Extract provided:
──────────────────────────────
Hacker News new | ask | show | jobs
by ftxbro 1171 days ago
The article says "now in the wild after being leaked" but then it says "the data is impossible to retrieve as it is now stored on the servers belonging to OpenAI." So did the source code leak out of OpenAI into the wild, or are they saying that OpenAI itself is "the wild"? As far as I see from the article, it's not accessible to the general public.
2 comments

>So did the source code leak out of OpenAI into the wild, or are they saying that OpenAI itself is "the wild"?

The second one. OpenAI is now in possession of Samsung trade secrets. To Samsung, that's "in the wild". And that's a reasonable viewpoint - OpenAI could easily leak chat logs, overfit future models on this data etc, and there's nothing Samsung can now do about it.

If ChatGPT is trained on the data and ChatGPT is accessible to the general public, then the data may as well be accessible to the general public
it seems unlikely to me that ChatGPT is directly trained on chat data. if it is, we should see it know information past its knowledge cutoff. afaik that hasn't happened.

I assume the chat logs are instead training a reward model, which itself is then used as the reward function during RLHF training.

These models have a very long lead time before they’re released to the public. Maybe GPT-5 is being trained on ChatGPT logs. I’m not sure we’d be able to detect if this was happening.
──────────────────────────────
Data:
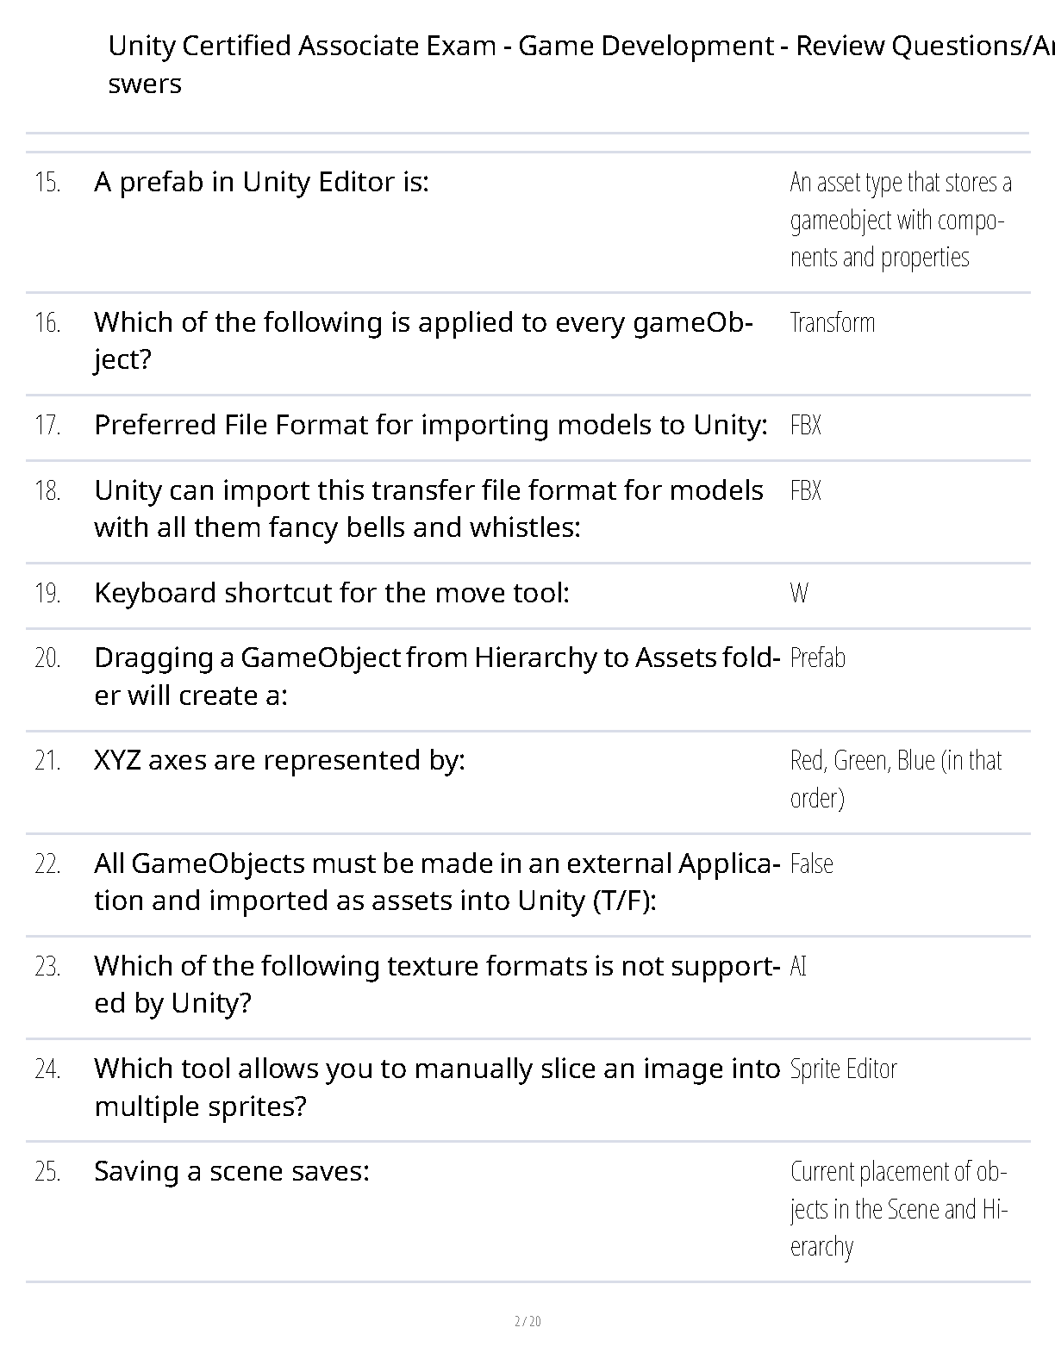Click the 'Transform' answer text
──────────────────────────────
Directions: In the Hacker News thread, what does one commenter assume the chat logs are used to train instead of ChatGPT itself?

Solution: A reward model, which is then used as the reward function during RLHF training.